-- START Quoted passage --

On 10-08-01 03:03 PM, Tom Lane wrote:
> The archiver will retry, *if the archive command returns non-zero exit
> status*. It sounds to me like you're using an archive command script
> that dutifully logs a failure but is careless about returning the proper
> exit status.
That was my first thought, too, but the PostgreSQL log says this...
2010-07-31 06:29:11 EDT LOG: archive command failed with exit code 1
...so it definitely knew about it. It was also suspicious that
00000001000002BD00000072.00000020.backup hung around in the pg_xlog
directory; if the server thought the archive command was successful it
would presumably have cleaned it up.
> I'm afraid you're probably screwed as far as replaying any data beyond
> the lost WAL segment goes. Even if you forced the system to try to
> replay it, you'd have corrupted database state because of the omission
> of the changes that were in the lost segment. If you still have the
> original $PGDATA tree (ie you didn't blow it away while trying the PITR
> idea) then you might be able to get a closer approximation to current
> time by doing resetxlog and starting up --- though the consistency of
> the DB would still be questionable, so a dump and reload would be
> advisable.
>
> regards, tom lane
Luckily, we were able to rebuild our data from out-of-band data, but
it's good to know about resetxlog.
Thanks for your help.
jk

-- END Quoted passage --
-- START Extracted entries --

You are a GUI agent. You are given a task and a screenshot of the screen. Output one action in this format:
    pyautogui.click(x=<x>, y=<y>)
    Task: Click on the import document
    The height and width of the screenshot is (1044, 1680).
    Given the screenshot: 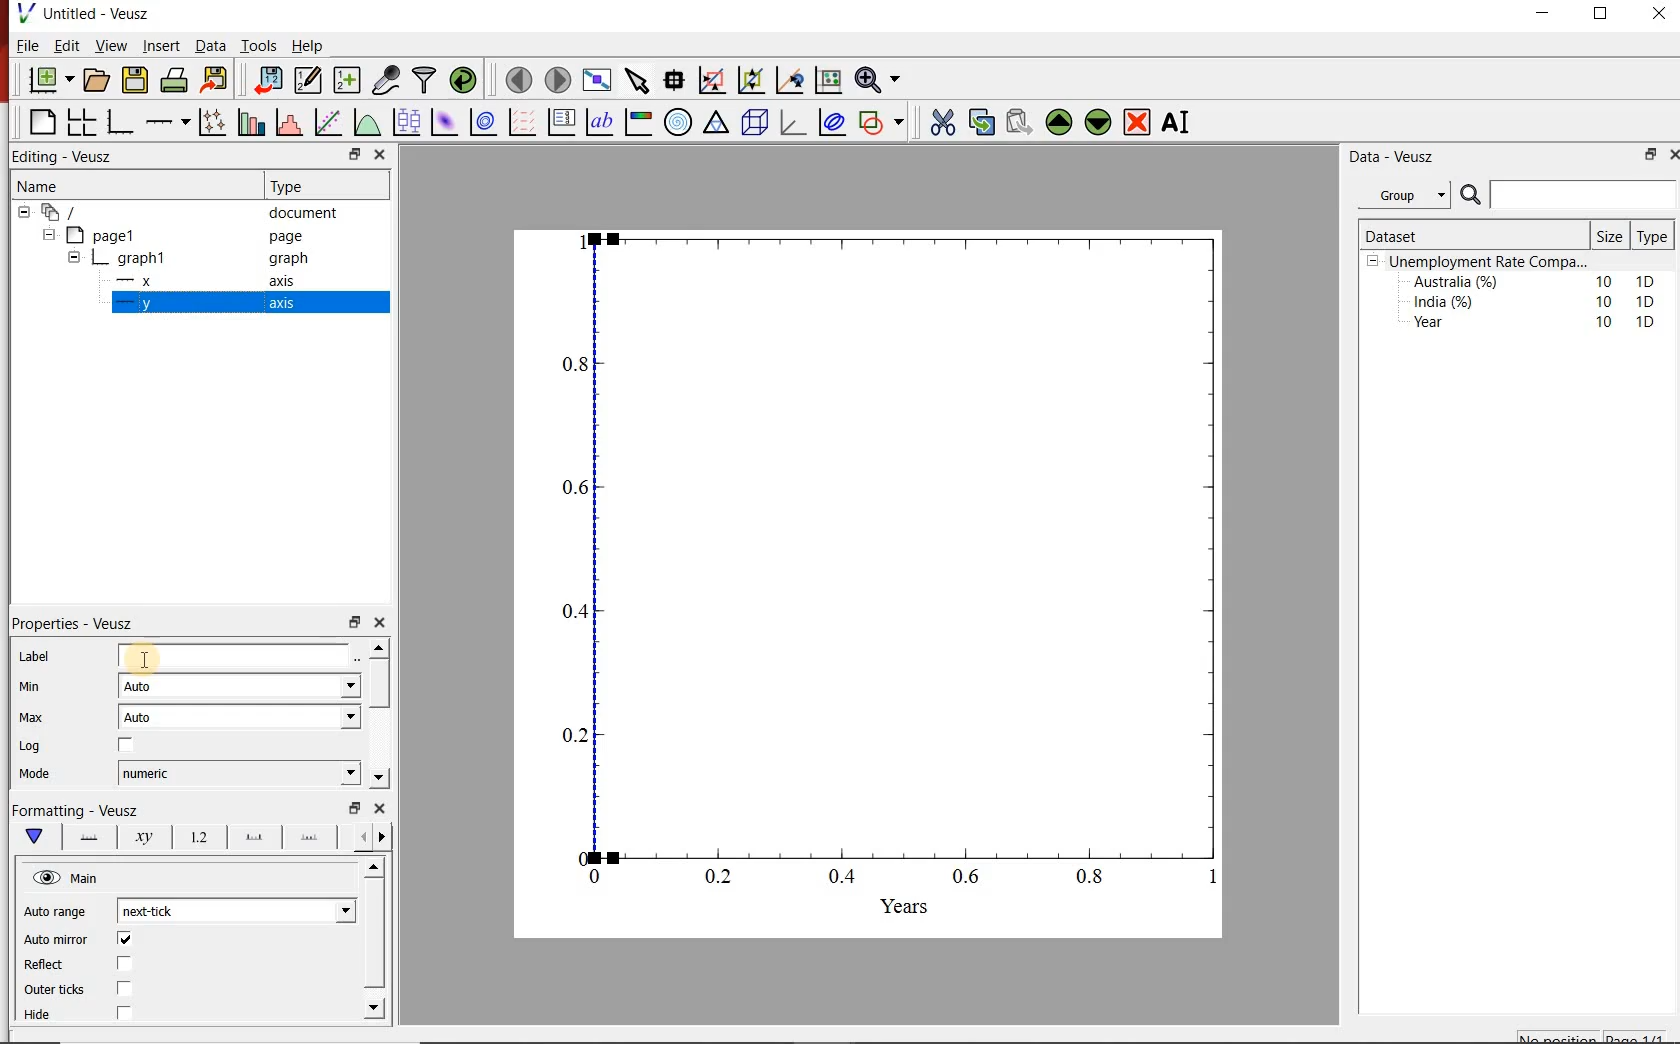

-- END Extracted entries --

[Exercise prompt] Edit the stretch of the post on WAL archiving from "2010-07-31 06:29:11 EDT" through "cleaned it up.", replacing "pg_xlog" with "pg_wal". These records were taken from a separate source.

[Complete response]
2010-07-31 06:29:11 EDT LOG: archive command failed with exit code 1
...so it definitely knew about it. It was also suspicious that
00000001000002BD00000072.00000020.backup hung around in the pg_wal
directory; if the server thought the archive command was successful it
would presumably have cleaned it up.